Ron DeSantis is about to face the most consequential 72 hours of his political career.… DeSantis, however, remains largely untested. For three years, he’s been able to pick culture-war fights with teachers and Walt Disney World without the pesky distraction of serious governing. He doesn’t have a lot of the compassionate chits that his predecessors had stored up in advance.

If the author of this piece believes that DeSantis has been “largely untested,” he should consider leaving journalism. In reference to hurricanes, DeSantis dealt effectively with the aftermath of Hurricane Michael, a Category 5 storm that hit the Florida Panhandle just before he was elected in 2018. Moreover, he responded to COVID-19 more effectively than any other large-state governor in the country, despite Florida’s huge percentage of elderly — and therefore vulnerable — residents. He has rarely received credit for that by corporate media, which will doubtless bury any good news about his response to Hurricane Ian.

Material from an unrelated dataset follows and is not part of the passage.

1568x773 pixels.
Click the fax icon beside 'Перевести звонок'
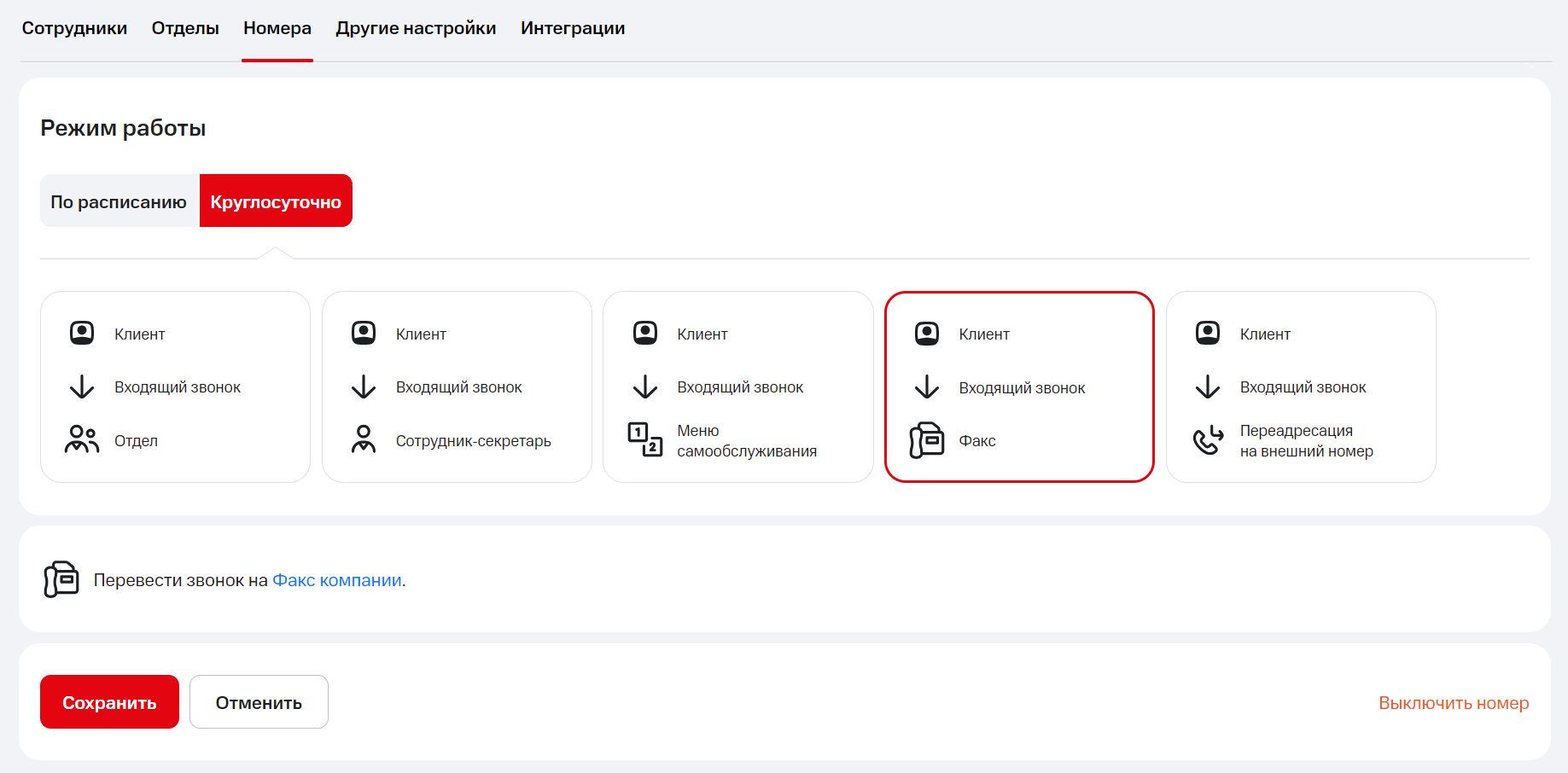61,579
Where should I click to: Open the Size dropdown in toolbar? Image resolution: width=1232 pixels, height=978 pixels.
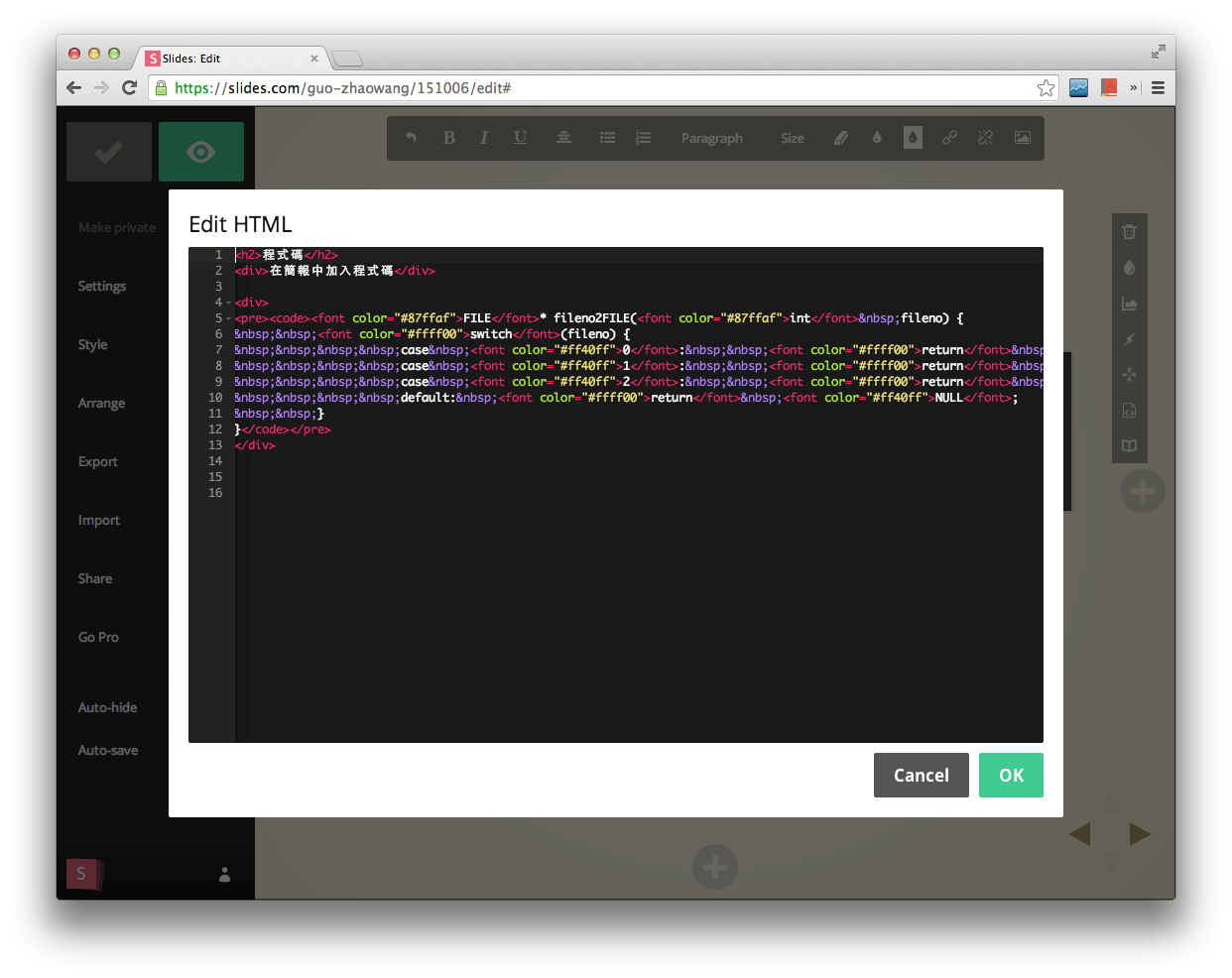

As bad as the media coverage has been on Hurricane Ian, however, the dumbest response to Florida’s latest storm came from Democratic Sen. Amy Klobuchar (D-Minn.). During a discussion with the renowned climate experts of Morning Joe, she delivered herself of this gem: “We just did something about climate change for the first time in decades. That’s why [Democrats] have to win this as that hurricane bears down on Florida. We’ve got to win in the midterms.” Thus, ipso facto, Republicans do cause hurricanes and DeSantis must get the Katrina treatment to prevent him and the GOP from destroying Gaia.